Data provided:
- - - - - - -
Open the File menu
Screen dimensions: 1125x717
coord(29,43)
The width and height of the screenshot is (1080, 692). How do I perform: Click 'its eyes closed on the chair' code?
- - - - - - -
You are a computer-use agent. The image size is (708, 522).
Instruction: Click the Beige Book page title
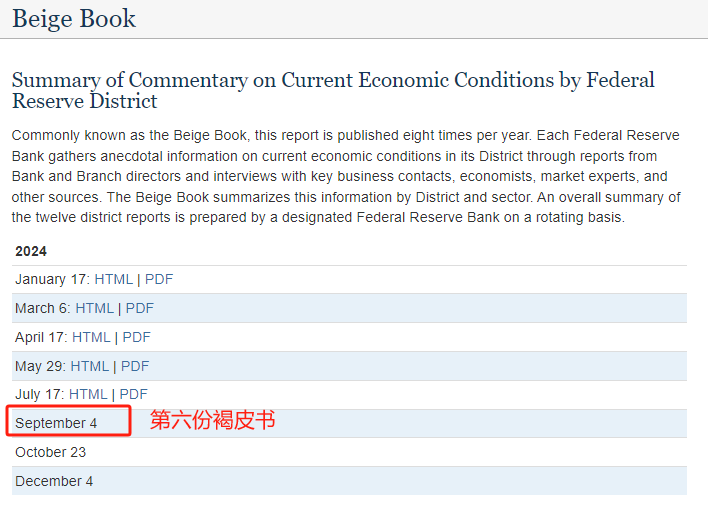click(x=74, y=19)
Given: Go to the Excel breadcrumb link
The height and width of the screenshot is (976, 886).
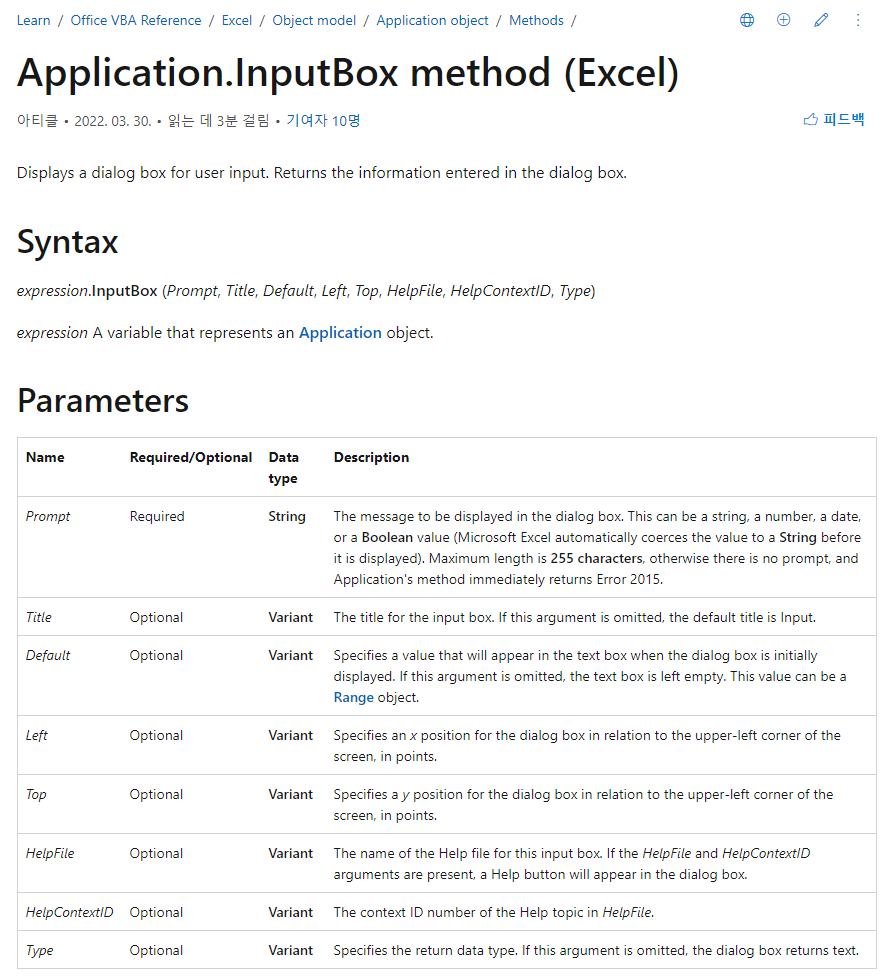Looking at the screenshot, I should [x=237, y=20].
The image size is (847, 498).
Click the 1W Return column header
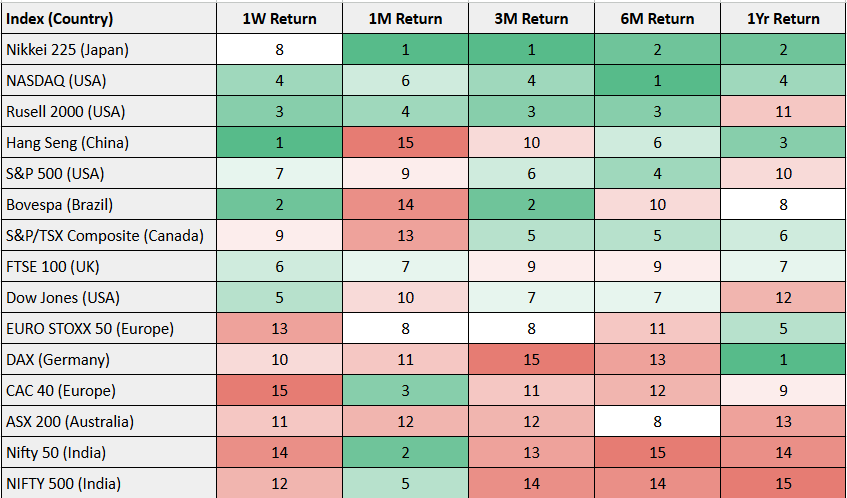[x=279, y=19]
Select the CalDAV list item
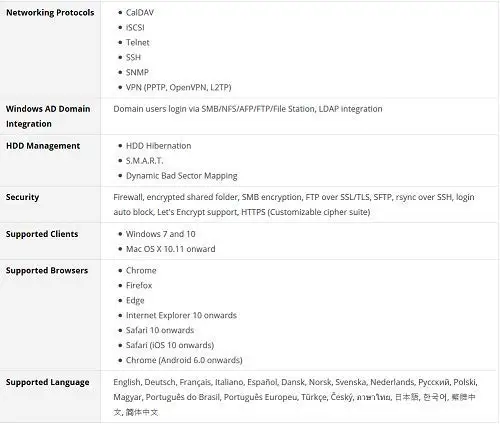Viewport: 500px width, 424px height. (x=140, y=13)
- - - - - - -
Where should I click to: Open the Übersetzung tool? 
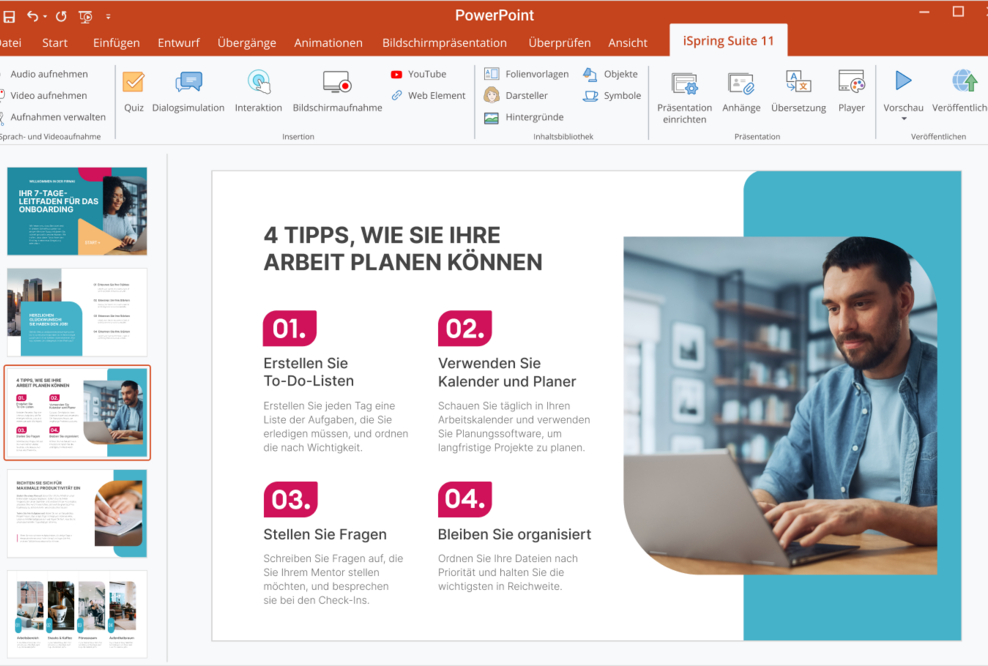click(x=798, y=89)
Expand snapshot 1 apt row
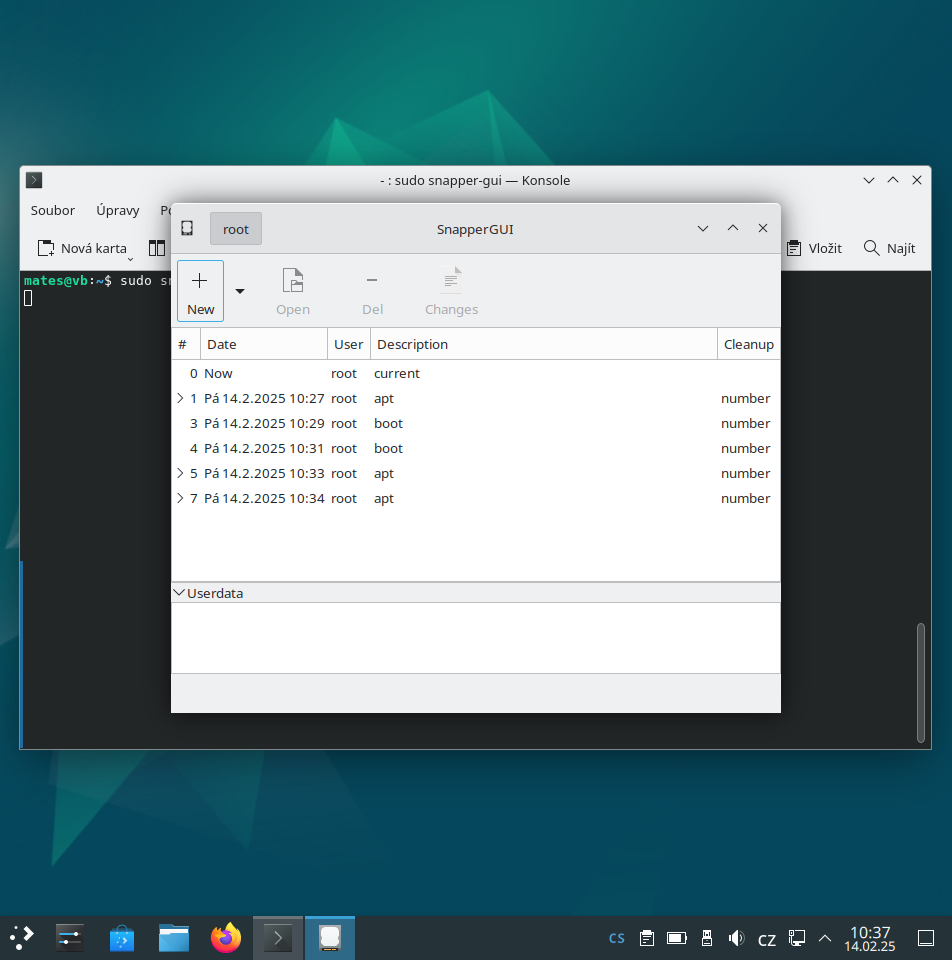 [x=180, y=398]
- - - - - - -
What you will do:
Every line in the entries above that mentions the word "image" must be shown.

Written solution:
You are a computer-use agent. The image size is (708, 522).
The image size is (847, 498).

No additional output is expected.